The traditional scheme for providing this is to implement a “panic mode” for parsing which returns to a high-level parsing rule when a syntax or lexical error is detected. Commonly it is sensible to skip the erroneous region and re-synchronise the input stream at a statement rule (or whatever suits the grammar).

After a syntax error has been encountered, panic mode is provided for by skipping over tokens until a statement separator (commonly a semicolon) is found ^[a] and tokens are discarded until the separator is reached. The parse may then continue. This is not perfect, but often helpful enough to the user.

The exception handling mechanism of sid provides a means to change the parse for error situations (without resorting to non-local goto commands such as longjmp for C); this exception handle may be entered from any of the children of the given rule:

rule = {
	...
##
	<panic>;
}

In sid, panic mode is quite naturally implemented by providing an action which performs this token-skipping:

<panic>: () -> () = @{
	while (@. != @$SEMI && @. != @$EOF) {
		/* Advance to the next token */
		@>;
	}
@};

For larger languages, it may be sensible to skip until more appropriate tokens depending which point in the grammar has failed to parse. This works nicely with exception handlers strategically placed throughout the grammar, each calling an action to skip to an appropriate token. The parser for sid's .sid files serve as a good example for this.

B.7. Duplicating token values

Often a parser needs to retrieve the values lexed when producing a token - to obtain the spelling for identifiers, for example.
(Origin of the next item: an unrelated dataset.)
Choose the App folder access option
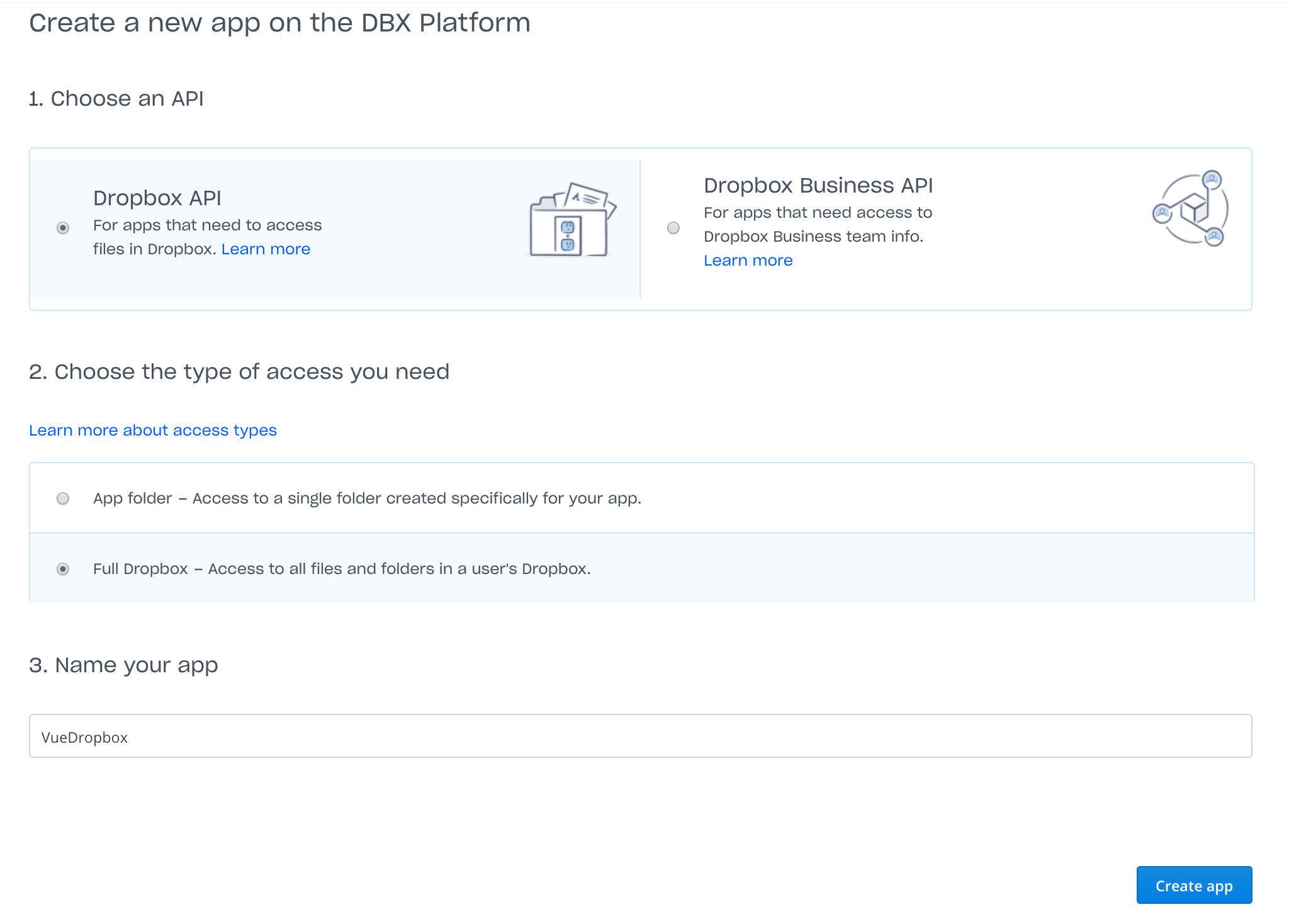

Consider the following fragment:

rule = {
	w = word;
	command = <duplicate>(w);
	empty-list = <empty-list>;
	argument-list = list-of-words(empty-list);
	<do-execute>(execute, command, argument-list);
}

Here the terminal word produces a value (the spelling for a word, as stored by the lexer), which is passed to the <duplicate> action:

<duplicate>: (in :STRING) -> (out :STRING) = @{
	@out = strdup(@in);
	if (@out == NULL) {
		perror("strdup");
		exit(EXIT_FAILURE);
	}
@};

So the value from the token buffer which stored this spelling is duplicated in memory such that the buffer may be reused for the next token. Or at least, that was the intention.

As it turns out, what actually happens is that the one-token look-ahead for the LL(1) grammar causes the parser to advance one token before executing the <duplicate> action. So when <duplicate> is called, a new token has already been read into the buffer. This gives the effect of these tokens appearing to be “along one”, as each value is one ahead of where it ought to be.

To avoid this, we can have the word terminal perform this duplication itself, and instead simply call:

w = word;
empty-list = <empty-list>;
argument-list = list-of-words(empty-list);
<do-execute>(execute, w, argument-list);

This also reads more naturally as the need for a separate <duplicate> action is removed.

^[a]
Apparently this is why so many languages use semicolons.